Poco importa si ese hito colectivo se remonta a los mons mercurii latinos, de ascendencia prerromana a su vez, o si solo se trata de un jalón portuario para días de niebla y nieve; poco si los peregrinos traen de sus tierras una reliquia o la toman allí mismo. Lo trascendente es que la vieja costumbre de ofrecer una dádiva personal en una de las cumbres más esforzadas del Camino se mantiene y vivifica con cada prenda que los caminantes de otro rincón del mundo dejan a los pies de esta enseña apenas cristianizada.

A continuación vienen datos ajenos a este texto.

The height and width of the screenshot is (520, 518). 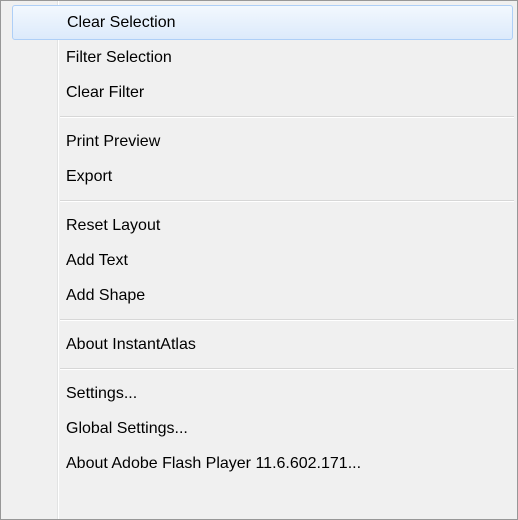 What do you see at coordinates (119, 58) in the screenshot?
I see `menu-item-label: Filter Selection` at bounding box center [119, 58].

Según parece, aquella ralea de vándalos se empeña ahora en remontar el montículo con motos y quads hasta dejarlo hecho unos zorros. Por esa causa, y seguro que con buena intención, el Ayuntamiento de Santa Colomba de Somoza ha ofrecido como solución la urbanización de la Cruz. En uno de los entornos más agrestes y genuinos de la ruta, propone muretes, barandillas, pasarela y hasta «lámina de agua y masa vegetal»... Para crear un espacio de espiritualidad universal, dicen. Algo que ya es.

No tengo a la Comisión de patrimonio cultural de León por organismo ejemplar en la protección que tiene encomendada. Su composición y reglamento lo impiden. Sin embargo, coincido con sus prevenciones para proteger el monumento más notable del Camino en tierras leonesas, por mucho que parezca cortar las alas de una inversión sustanciosa (y, al parecer, patrocinada) en un paraje amenazado. En muchas ocasiones lo mejor que puede hacerse es muy poco. Hablamos de un alto entre montañas señalado con un palo hincado en un montón de piedras. No necesita más porque no es menos. Hablamos de un lugar que encumbra el despojamiento.